Long before the NRA’s repulsive leader inaccurately dragged Israel into the mix, I was thinking about Israeli security. But I was loathe to mention it to anyone, because it seemed most of my fellow Nutmeggers or Connecticutians or whatever we were found the concept distasteful. There was no room for Jewish pragmatism, no time for explanations of how protecting buildings and people technically works in a country with strict gun (and ammunition) laws, and ever-present security. My state, with its long and bloody history that I’d spent so much time researching, suddenly struck me as depressingly naïve.
I continued observing the aftermath as a Connecticut resident, yet the Jewish connections were unrelenting.
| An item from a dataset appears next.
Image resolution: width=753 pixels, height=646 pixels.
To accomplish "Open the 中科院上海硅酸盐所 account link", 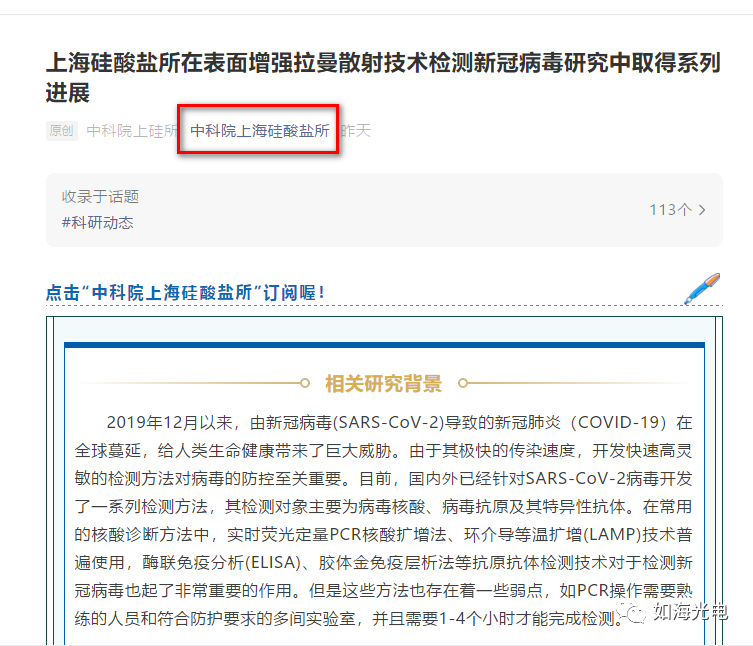I will pyautogui.click(x=259, y=131).
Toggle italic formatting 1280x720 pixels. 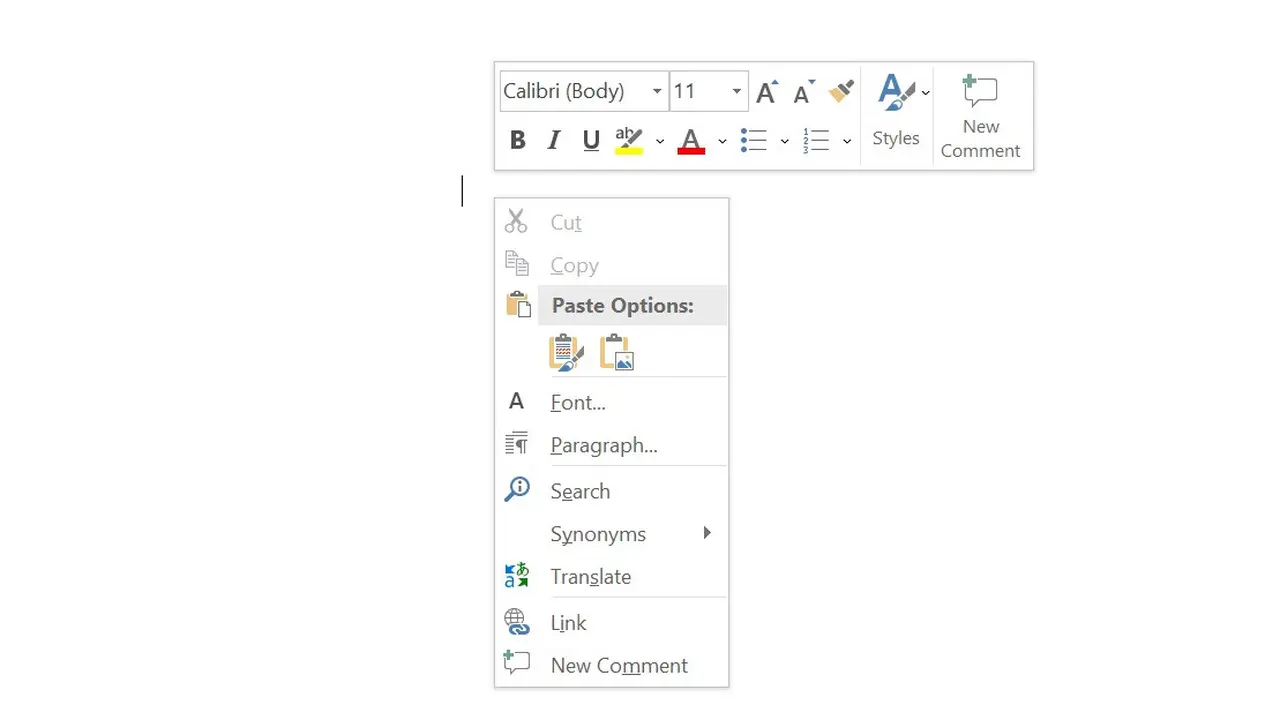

Iranian state media quoted an Arizona politician who claimed “Israeli death squads” were responsible for the Newtown shootings. Jewish journalists debated whether coverage of the Pozner family was exploitative or simply natural. My instant reaction on reading of the first Sandy Hook-related legal action was that attorney Irv Pinsky was not doing us any favors in attaching his name to it.
There may be nothing more to all of this than the age-old dilemma of immigrants and minorities everywhere. Through which lens do you view your life, your surroundings, when you exist simultaneously in two worlds?
“You know someone’s trying to sue the state. One of the six year olds.” I told my mom. She said, “I hope it’s not a Jewish family.”